**Texte présenté**
- - - - - - -

Mostefa Zerouali, expert en banques et en finances, analyse dans cet entretien le processus de digitalisation du secteur des finances. Il estime que certaines solutions ne sont pas suffisamment adaptées, au vu de la volatilité des outils technologiques et des solutions digitales émergentes dans le monde et notamment en Afrique et dans le monde arabe.

  • Quel bilan faire de la numérisation du secteur des finances à la lumière des principaux indicateurs contenus dans la Déclaration de politique générale du gouvernement ?

Tout d’abord, je tiens à préciser trois concepts importants à la compréhension des enjeux numériques dans le secteur des finances :

1- Le secteur des finances est plus large que le système bancaire. Il englobe également des secteurs tout aussi stratégiques et essentiels au développement de l’économie nationale pour dire l’importance que revêt ce secteur pour la réussite des politiques économiques nationales.

2- La digitalisation est beaucoup plus globale que la numérisation. Elle est devenue un écosystème dynamique à part entière dont la numérisation de l’ensemble des concepts de l’économie réelle est le principal input. Elle englobe des aspects software, une partie hardware, une partie réseaux et une partie réglementaire et institutionnelle.

3- La vision est beaucoup plus large et globale que les missions et elle est, à son tour, plus stable et générale que les objectifs assignés à court et moyen terme :

- La première est résolument bien définie, clairement formulée et ne souffre d’aucune ambiguïté, car Monsieur le Président de la République a donné une instruction on ne peut plus claire.

- Les missions souffrent encore de beaucoup d’incohérences et d’inconsistances.

- Le dernier élément de ce bilan concerne l’exécution des plans d’action. Je pense que beaucoup d’efforts sont déployés et d’actions positives sont en cours et ont une portée systémique dans la transformation digitale du système financier national comme la prise en charge du domaine des paiements et de changes, l’amélioration de la qualité du réseau, le déploiement de services financiers digitaux dans de nombreuses institutions et organisations appartenant au système financier.

Ensuite, pour faire un comparatif entre la situation en 2019 et celle d’aujourd’hui, je peux dire que nous sommes sur la bonne voie, mais le rythme est insuffisant et certaines solutions ne sont pas suffisamment adaptées, au vu de la volatilité des outils technologiques et des solutions digitales émergentes dans le monde et notamment en Afrique et dans le monde arabe.

- - - - - - -

**Extrait de données**
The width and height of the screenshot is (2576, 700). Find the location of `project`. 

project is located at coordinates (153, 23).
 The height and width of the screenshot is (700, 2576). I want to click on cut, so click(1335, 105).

- - - - - - -

**Consigne**
Recopiez mot pour mot, dans l'entretien sur la digitalisation du secteur des finances, le passage qui va de « 3- La vision » jusqu'à « d’incohérences et d’inconsistances. » inclus.

**Réponse à l'exercice**
3- La vision est beaucoup plus large et globale que les missions et elle est, à son tour, plus stable et générale que les objectifs assignés à court et moyen terme :

- La première est résolument bien définie, clairement formulée et ne souffre d’aucune ambiguïté, car Monsieur le Président de la République a donné une instruction on ne peut plus claire.

- Les missions souffrent encore de beaucoup d’incohérences et d’inconsistances.